IMF recommends that the authorities moderate the credit cycle where priority is given to targeted measures, such as raising risk weights for real estate-related lending to be in line with banks’ risk profiles. It also asks that reserve requirements on foreign exchange liabilities are raised, including for microfinance institutions, as it would increase the liquidity cushion and help promote local currency use.
IMF says reporting requirements for construction activity and sales should be strengthened. Lending by real estate developers should be monitored and regulated in line with other non-bank credit providers and bank exposure contained.
It says the authorities should consider tightening new construction project licenses, apply stricter monitoring of official bank guarantees and raise the minimum capital to be deposited in a local bank by developers.
Property tax reform, including a phased increase in recurrent property tax rate, could help stabilise real estate prices over the cycle and improve transparency and governance of real-estate markets.

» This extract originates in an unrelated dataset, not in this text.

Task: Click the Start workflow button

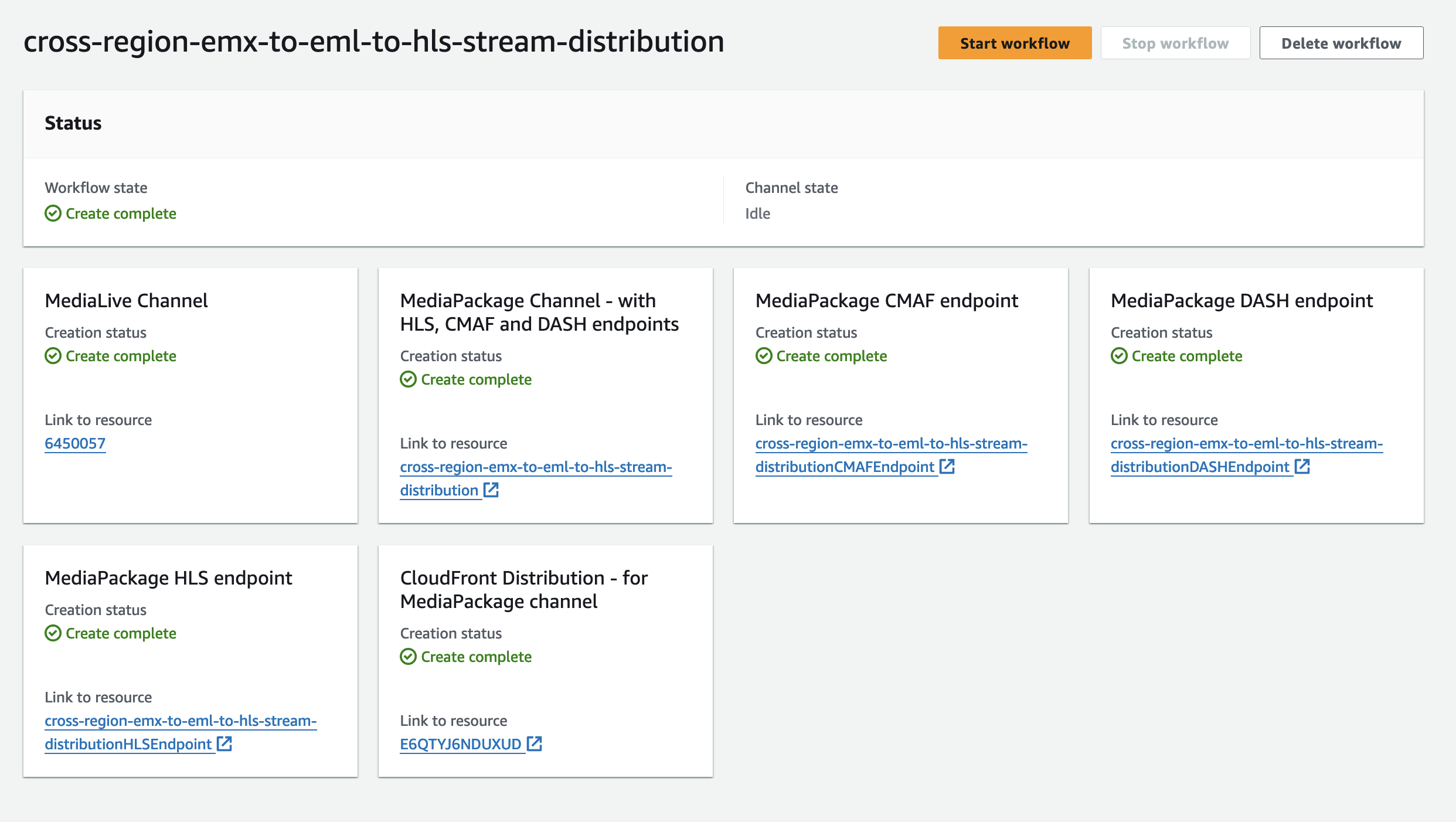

Safeguarding fiscal sustainability
IMF says Cambodia needs to safeguard fiscal sustainability. Revenue growth is expected to slow with absent tax policy reforms, as past revenue mobilisation reforms mature. It adds that international trade taxes are projected to decline as import tariffs are reduced and grants fall as the middle-income status is solidified.
In order to support growth and sustainable development that is in line with the authorities’ National Social Protection Policy Framework (SPPF), the composition of public spending should be re-orientated towards infrastructure and development spending.
“These developments would place a greater burden on domestic financing, with government deposits projected to decline to around seven percent of GDP, close to the estimated floor at 6.5 percent,” it says.
As such, it recommends that the Cambodian government restrain current spending, raise revenue while making taxes more efficient and progressive, introduce a medium-term fiscal framework, and support inclusive growth.
Managing public debt and contingent liabilities
IMF says public debt is currently low at just over 30 percent of GDP. While external loans and the share of public private partnerships (PPPs) in public investment are expected to increase, Cambodia remains at low risk of debt distress.
Risks stem from the materialisation of contingent liabilities as well as export and growth shocks.
However, it notes that the authorities are developing a public debt management strategy (PDMS) that should highlight prioritising access to concessional and semi-concessional financing.
“Cambodia should only rely on borrowing from international markets on commercial terms if confronted with shocks that exceed available buffers,” the organisation adds.
Better managing contingent liabilities requires developing a risk management framework that limits the present value of guaranteed payments, strengthens the institutional framework for PPPs by introducing a formal gateway process and ensuring that PPPs are subject to the same planning process as other public investment projects.
It should also ensure that the Economy and Finance Ministry and National Bank of Cambodia work jointly to monitor contingent liabilities from PPPs and the financial system.